What do we know about the interplay between mental illness and violence? Contrary to the claims made by many mental health professionals, people with mental illness do appear to have an increased risk for violence
compared to the general population, although that risk varies depending on how broad or narrow mental illness is defined. Additionally, the risk is much smaller than generally conceived of by the lay public. Most importantly, the risk appears strongly tied to the use of drugs and alcohol, the rates of which can be exceedingly high
among some populations with mental illness.
We also know that medication compliance among those with severe mental illness, including schizophrenia and bipolar disorder, tends to be poor. This if often attributed to a lack of insight
by those with these severe illnesses that they indeed have a medical illness that requires consistent treatment. But another reason less often stated in official publications but discussed professionally is the fact that many psychiatric medications have bad side-effects, including significant weight gain, sedation, and gastrointestinal discomfort to name but a few.

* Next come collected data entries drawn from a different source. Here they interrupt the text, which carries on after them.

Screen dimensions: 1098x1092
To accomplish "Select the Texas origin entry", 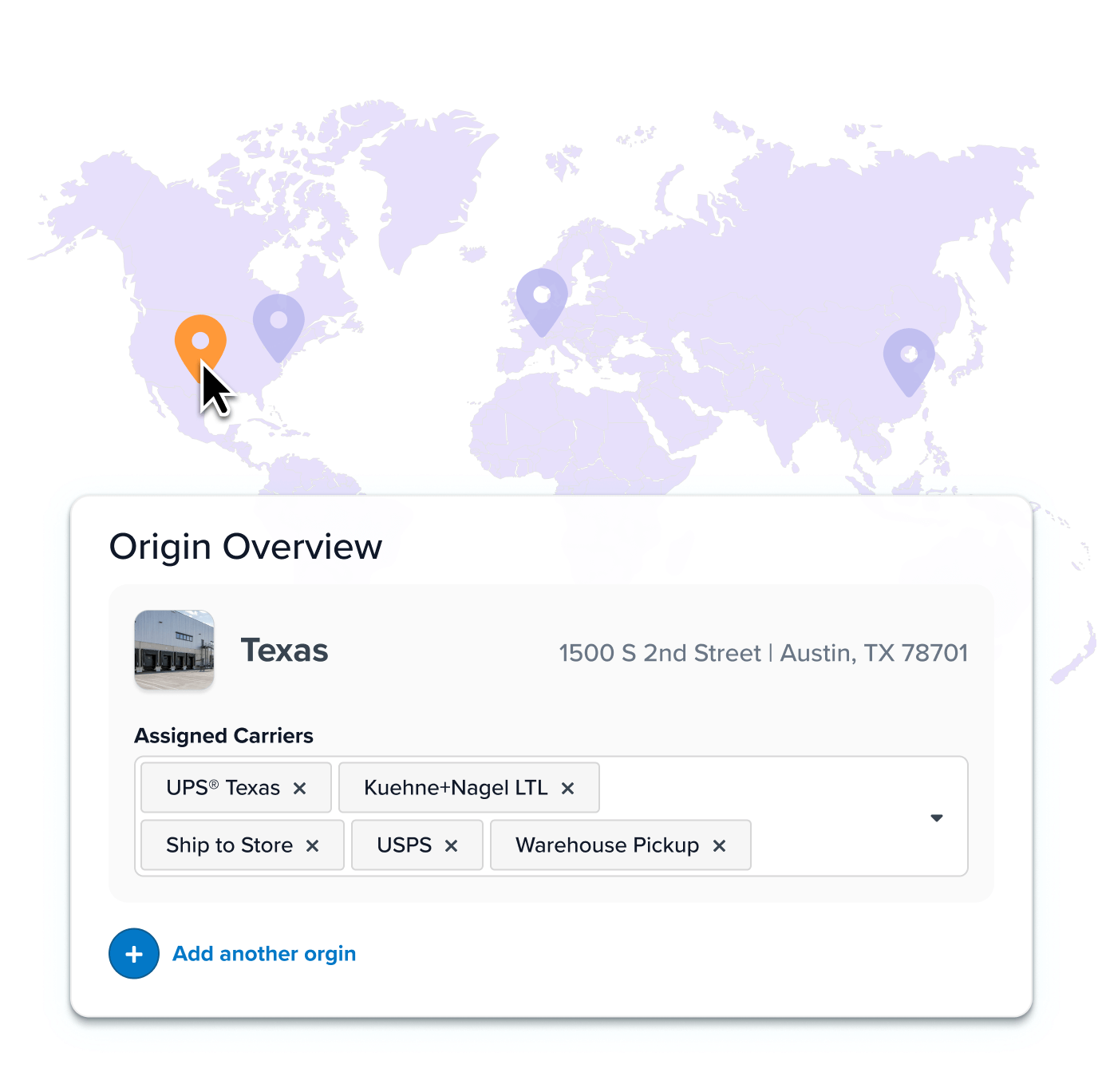I will (x=284, y=650).
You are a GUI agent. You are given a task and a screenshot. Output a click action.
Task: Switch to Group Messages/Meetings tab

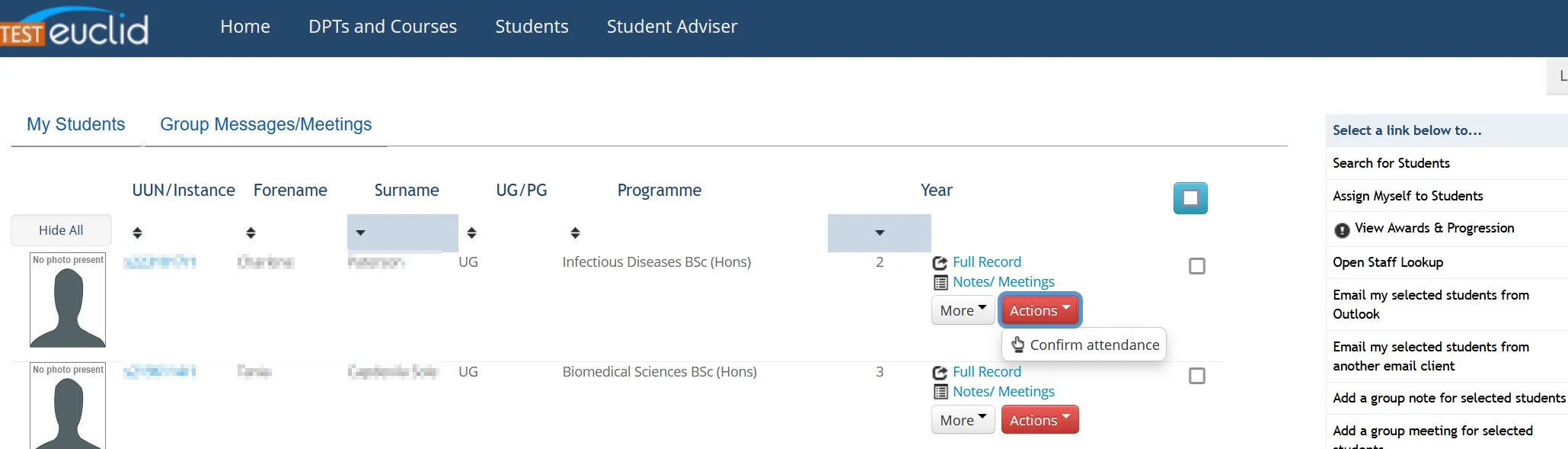point(266,124)
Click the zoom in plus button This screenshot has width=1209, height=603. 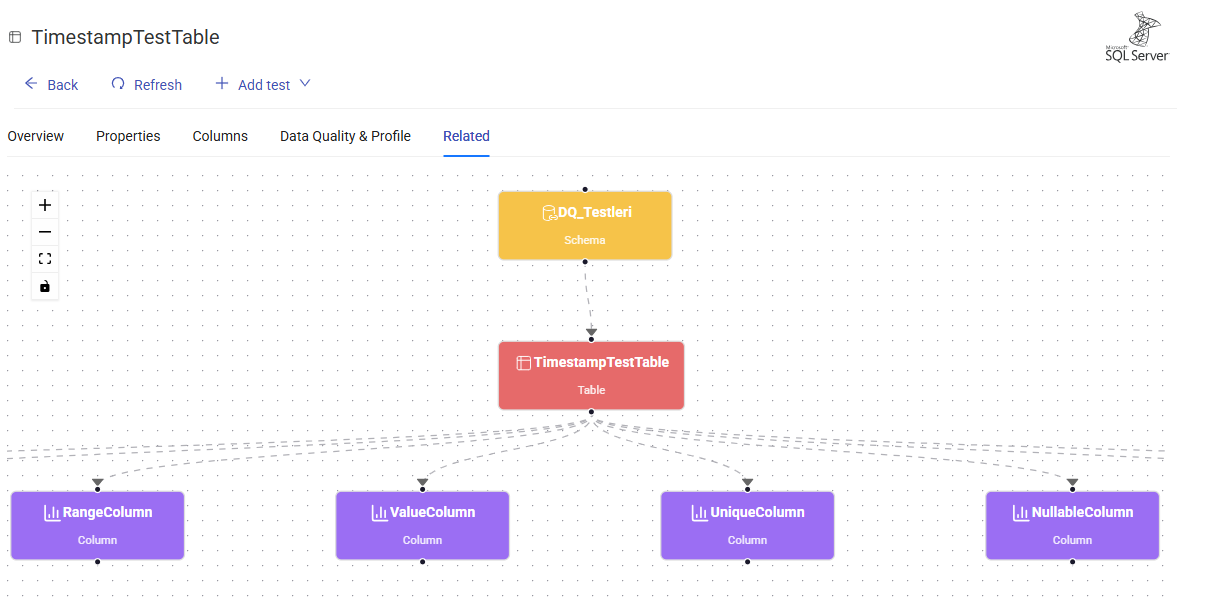point(45,205)
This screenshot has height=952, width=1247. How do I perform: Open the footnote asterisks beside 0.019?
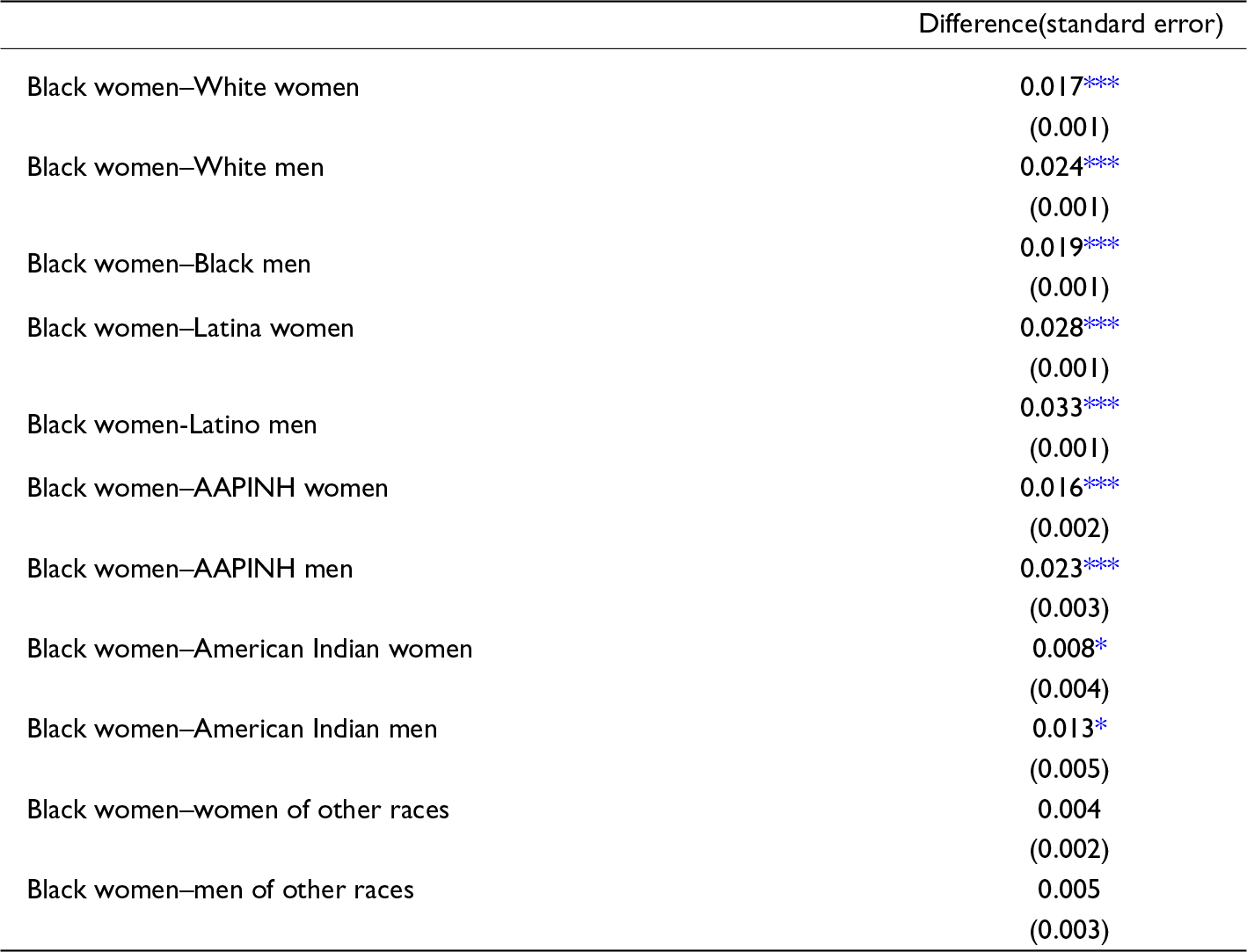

Despite these limitations, medication remains the primary treatment for most forms of severe mental illness. In fact, they are vital. Compared to no treatment at all, consistent use of medication in the treatment of psychotic disorders, such as schizophrenia, is linked with a range of better outcomes, including symptom severity, substance abuse, homelessness, reduced hospitalizations and many others
Now comes a new study
showing that consistent use of medication is associated with a reduction of violence among those with schizophrenia and bipolar disorder. Let's just let the findings speak for themselves:
In 2006--09, 40 937 men in Sweden were prescribed antipsychotics or mood stabilisers, of whom 2657 (6·5%) were convicted of a violent crime during the study period. In the same period, 41 710 women were prescribed these drugs, of whom 604 (1·4 %) had convictions for violent crime. Compared with periods when participants were not on medication, violent crime fell by 45% in patients receiving antipsychotics (hazard ratio [HR] 0·55, 95% CI 0·47--0·64) and by 24% in patients prescribed mood stabilisers (0·76, 0·62--0·93). However, we identified potentially important differences by diagnosis--mood stabilisers were associated with a reduced rate of violent crime only in patients with bipolar disorder. The rate of violence reduction for antipsychotics remained between 22% and 29% in sensitivity analyses that used different outcomes (any crime, drug-related crime, less severe crime, and violent arrest), and was stronger in patients who were prescribed higher drug doses than in those prescribed low doses. Notable reductions in violent crime were also recorded for depot medication (HR adjusted for concomitant oral medications 0·60, 95% CI 0·39--0·92).